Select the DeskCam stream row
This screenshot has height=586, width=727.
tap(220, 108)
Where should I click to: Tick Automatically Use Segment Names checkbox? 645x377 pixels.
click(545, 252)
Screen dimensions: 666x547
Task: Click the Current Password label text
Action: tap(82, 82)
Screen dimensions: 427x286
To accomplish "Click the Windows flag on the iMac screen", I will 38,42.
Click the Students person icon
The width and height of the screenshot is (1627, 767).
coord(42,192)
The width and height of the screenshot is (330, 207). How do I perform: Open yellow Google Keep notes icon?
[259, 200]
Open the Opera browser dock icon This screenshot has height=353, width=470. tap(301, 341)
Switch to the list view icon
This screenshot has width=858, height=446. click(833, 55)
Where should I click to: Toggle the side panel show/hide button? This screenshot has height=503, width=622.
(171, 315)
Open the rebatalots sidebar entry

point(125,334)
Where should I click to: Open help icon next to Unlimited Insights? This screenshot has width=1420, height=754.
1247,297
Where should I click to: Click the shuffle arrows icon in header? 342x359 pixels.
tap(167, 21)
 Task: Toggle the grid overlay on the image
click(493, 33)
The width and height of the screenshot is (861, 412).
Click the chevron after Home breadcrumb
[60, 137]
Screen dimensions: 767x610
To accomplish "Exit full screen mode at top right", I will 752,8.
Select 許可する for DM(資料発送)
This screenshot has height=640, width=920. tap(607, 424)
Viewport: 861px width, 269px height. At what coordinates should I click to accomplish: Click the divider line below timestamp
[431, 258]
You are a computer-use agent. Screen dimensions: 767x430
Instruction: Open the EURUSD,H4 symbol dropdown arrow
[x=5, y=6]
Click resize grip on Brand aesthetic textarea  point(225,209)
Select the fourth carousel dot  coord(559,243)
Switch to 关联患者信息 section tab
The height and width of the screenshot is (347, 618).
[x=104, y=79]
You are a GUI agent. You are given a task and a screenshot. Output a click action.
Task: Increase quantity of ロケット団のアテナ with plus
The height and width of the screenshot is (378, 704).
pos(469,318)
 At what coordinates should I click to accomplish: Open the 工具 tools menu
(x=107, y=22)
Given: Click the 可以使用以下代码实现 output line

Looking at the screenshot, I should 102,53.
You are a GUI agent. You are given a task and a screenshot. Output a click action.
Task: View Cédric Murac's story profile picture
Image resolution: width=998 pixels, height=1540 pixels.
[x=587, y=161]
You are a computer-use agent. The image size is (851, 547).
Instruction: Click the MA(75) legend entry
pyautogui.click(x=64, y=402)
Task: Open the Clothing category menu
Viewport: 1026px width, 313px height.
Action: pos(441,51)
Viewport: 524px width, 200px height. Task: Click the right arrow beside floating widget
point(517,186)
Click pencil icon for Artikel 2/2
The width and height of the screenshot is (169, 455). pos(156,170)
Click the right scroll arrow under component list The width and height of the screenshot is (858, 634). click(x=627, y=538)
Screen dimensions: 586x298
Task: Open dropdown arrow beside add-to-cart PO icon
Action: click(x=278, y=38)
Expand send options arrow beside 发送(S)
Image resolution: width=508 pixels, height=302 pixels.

********************

Transcribe every record above so that nothing differs from the original.

• _EXPECTED ANSWER_
Select the DeskCam stream row
This screenshot has height=586, width=727.
tap(220, 108)
Where should I click to: Tick Automatically Use Segment Names checkbox? 645x377 pixels.
click(545, 252)
Screen dimensions: 666x547
Task: Click the Current Password label text
Action: tap(82, 82)
Screen dimensions: 427x286
To accomplish "Click the Windows flag on the iMac screen", I will 38,42.
Click the Students person icon
The width and height of the screenshot is (1627, 767).
coord(42,192)
The width and height of the screenshot is (330, 207). How do I perform: Open yellow Google Keep notes icon?
[259, 200]
Open the Opera browser dock icon This screenshot has height=353, width=470. tap(301, 341)
Switch to the list view icon
This screenshot has width=858, height=446. click(833, 55)
Where should I click to: Toggle the side panel show/hide button? This screenshot has height=503, width=622.
(171, 315)
Open the rebatalots sidebar entry

point(125,334)
Where should I click to: Open help icon next to Unlimited Insights? This screenshot has width=1420, height=754.
1247,297
Where should I click to: Click the shuffle arrows icon in header? 342x359 pixels.
tap(167, 21)
 Task: Toggle the grid overlay on the image
click(493, 33)
The width and height of the screenshot is (861, 412).
Click the chevron after Home breadcrumb
[60, 137]
Screen dimensions: 767x610
To accomplish "Exit full screen mode at top right", I will 752,8.
Select 許可する for DM(資料発送)
This screenshot has height=640, width=920. tap(607, 424)
Viewport: 861px width, 269px height. At what coordinates should I click to accomplish: Click the divider line below timestamp
[431, 258]
You are a computer-use agent. Screen dimensions: 767x430
Instruction: Open the EURUSD,H4 symbol dropdown arrow
[x=5, y=6]
Click resize grip on Brand aesthetic textarea  point(225,209)
Select the fourth carousel dot  coord(559,243)
Switch to 关联患者信息 section tab
The height and width of the screenshot is (347, 618).
[x=104, y=79]
You are a GUI agent. You are given a task and a screenshot. Output a click action.
Task: Increase quantity of ロケット団のアテナ with plus
The height and width of the screenshot is (378, 704).
pos(469,318)
 At what coordinates should I click to accomplish: Open the 工具 tools menu
(x=107, y=22)
Given: Click the 可以使用以下代码实现 output line

Looking at the screenshot, I should 102,53.
You are a GUI agent. You are given a task and a screenshot. Output a click action.
Task: View Cédric Murac's story profile picture
Image resolution: width=998 pixels, height=1540 pixels.
[x=587, y=161]
You are a computer-use agent. The image size is (851, 547).
Instruction: Click the MA(75) legend entry
pyautogui.click(x=64, y=402)
Task: Open the Clothing category menu
Viewport: 1026px width, 313px height.
Action: pos(441,51)
Viewport: 524px width, 200px height. Task: Click the right arrow beside floating widget
point(517,186)
Click pencil icon for Artikel 2/2
The width and height of the screenshot is (169, 455). pos(156,170)
Click the right scroll arrow under component list The width and height of the screenshot is (858, 634). click(x=627, y=538)
Screen dimensions: 586x298
Task: Open dropdown arrow beside add-to-cart PO icon
Action: click(x=278, y=38)
Expand send options arrow beside 发送(S)
Image resolution: width=508 pixels, height=302 pixels.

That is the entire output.